[Saved data entries]:
● ● ● ● ●

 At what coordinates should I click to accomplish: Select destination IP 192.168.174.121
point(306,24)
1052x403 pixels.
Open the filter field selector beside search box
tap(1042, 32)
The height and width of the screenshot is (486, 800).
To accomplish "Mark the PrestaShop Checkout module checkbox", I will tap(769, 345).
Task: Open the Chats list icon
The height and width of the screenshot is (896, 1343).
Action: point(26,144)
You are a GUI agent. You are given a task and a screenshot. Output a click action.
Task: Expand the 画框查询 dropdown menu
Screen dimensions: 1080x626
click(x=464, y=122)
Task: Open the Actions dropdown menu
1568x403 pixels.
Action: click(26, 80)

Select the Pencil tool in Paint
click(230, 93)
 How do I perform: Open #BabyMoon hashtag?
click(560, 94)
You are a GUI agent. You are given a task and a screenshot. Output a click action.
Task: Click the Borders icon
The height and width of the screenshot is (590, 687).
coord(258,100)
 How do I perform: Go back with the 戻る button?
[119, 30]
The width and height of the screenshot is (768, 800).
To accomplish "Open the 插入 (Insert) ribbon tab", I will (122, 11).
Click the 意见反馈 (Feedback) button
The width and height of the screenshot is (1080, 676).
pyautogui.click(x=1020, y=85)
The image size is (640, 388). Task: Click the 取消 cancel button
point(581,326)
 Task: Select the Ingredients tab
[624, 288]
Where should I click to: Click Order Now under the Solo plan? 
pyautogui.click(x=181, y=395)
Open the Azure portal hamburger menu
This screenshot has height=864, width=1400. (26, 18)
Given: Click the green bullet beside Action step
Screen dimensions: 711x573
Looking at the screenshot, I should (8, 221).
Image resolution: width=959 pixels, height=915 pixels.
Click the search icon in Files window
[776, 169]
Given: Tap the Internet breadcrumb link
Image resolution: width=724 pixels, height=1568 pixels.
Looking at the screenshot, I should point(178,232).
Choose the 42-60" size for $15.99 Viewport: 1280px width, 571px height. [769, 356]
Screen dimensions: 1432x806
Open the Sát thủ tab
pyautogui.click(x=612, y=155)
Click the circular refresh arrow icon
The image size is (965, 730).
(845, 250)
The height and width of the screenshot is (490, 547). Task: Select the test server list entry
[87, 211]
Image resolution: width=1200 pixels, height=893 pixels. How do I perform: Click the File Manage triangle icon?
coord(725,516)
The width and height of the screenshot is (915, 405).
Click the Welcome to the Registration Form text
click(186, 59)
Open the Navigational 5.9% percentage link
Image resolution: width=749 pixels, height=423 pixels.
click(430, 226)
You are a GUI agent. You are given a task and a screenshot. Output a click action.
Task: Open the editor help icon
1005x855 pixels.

● ● ● ● ●

[WORK ORDER]:
So that nothing differs from the original, transcribe all of the records above.

[ANSWER TO THIS EXERCISE]:
 At what coordinates should I click to accomplish: Select destination IP 192.168.174.121
point(306,24)
1052x403 pixels.
Open the filter field selector beside search box
tap(1042, 32)
The height and width of the screenshot is (486, 800).
To accomplish "Mark the PrestaShop Checkout module checkbox", I will tap(769, 345).
Task: Open the Chats list icon
The height and width of the screenshot is (896, 1343).
Action: point(26,144)
You are a GUI agent. You are given a task and a screenshot. Output a click action.
Task: Expand the 画框查询 dropdown menu
Screen dimensions: 1080x626
click(x=464, y=122)
Task: Open the Actions dropdown menu
1568x403 pixels.
Action: click(26, 80)

Select the Pencil tool in Paint
click(230, 93)
 How do I perform: Open #BabyMoon hashtag?
click(560, 94)
You are a GUI agent. You are given a task and a screenshot. Output a click action.
Task: Click the Borders icon
The height and width of the screenshot is (590, 687).
coord(258,100)
 How do I perform: Go back with the 戻る button?
[119, 30]
The width and height of the screenshot is (768, 800).
To accomplish "Open the 插入 (Insert) ribbon tab", I will (122, 11).
Click the 意见反馈 (Feedback) button
The width and height of the screenshot is (1080, 676).
pyautogui.click(x=1020, y=85)
The image size is (640, 388). Task: Click the 取消 cancel button
point(581,326)
 Task: Select the Ingredients tab
[624, 288]
Where should I click to: Click Order Now under the Solo plan? 
pyautogui.click(x=181, y=395)
Open the Azure portal hamburger menu
This screenshot has height=864, width=1400. (26, 18)
Given: Click the green bullet beside Action step
Screen dimensions: 711x573
Looking at the screenshot, I should (8, 221).
Image resolution: width=959 pixels, height=915 pixels.
Click the search icon in Files window
[776, 169]
Given: Tap the Internet breadcrumb link
Image resolution: width=724 pixels, height=1568 pixels.
Looking at the screenshot, I should point(178,232).
Choose the 42-60" size for $15.99 Viewport: 1280px width, 571px height. [769, 356]
Screen dimensions: 1432x806
Open the Sát thủ tab
pyautogui.click(x=612, y=155)
Click the circular refresh arrow icon
The image size is (965, 730).
(845, 250)
The height and width of the screenshot is (490, 547). Task: Select the test server list entry
[87, 211]
Image resolution: width=1200 pixels, height=893 pixels. How do I perform: Click the File Manage triangle icon?
coord(725,516)
The width and height of the screenshot is (915, 405).
Click the Welcome to the Registration Form text
click(186, 59)
Open the Navigational 5.9% percentage link
Image resolution: width=749 pixels, height=423 pixels.
click(430, 226)
You are a GUI agent. You are given a task and a screenshot. Output a click action.
Task: Open the editor help icon
1005x855 pixels.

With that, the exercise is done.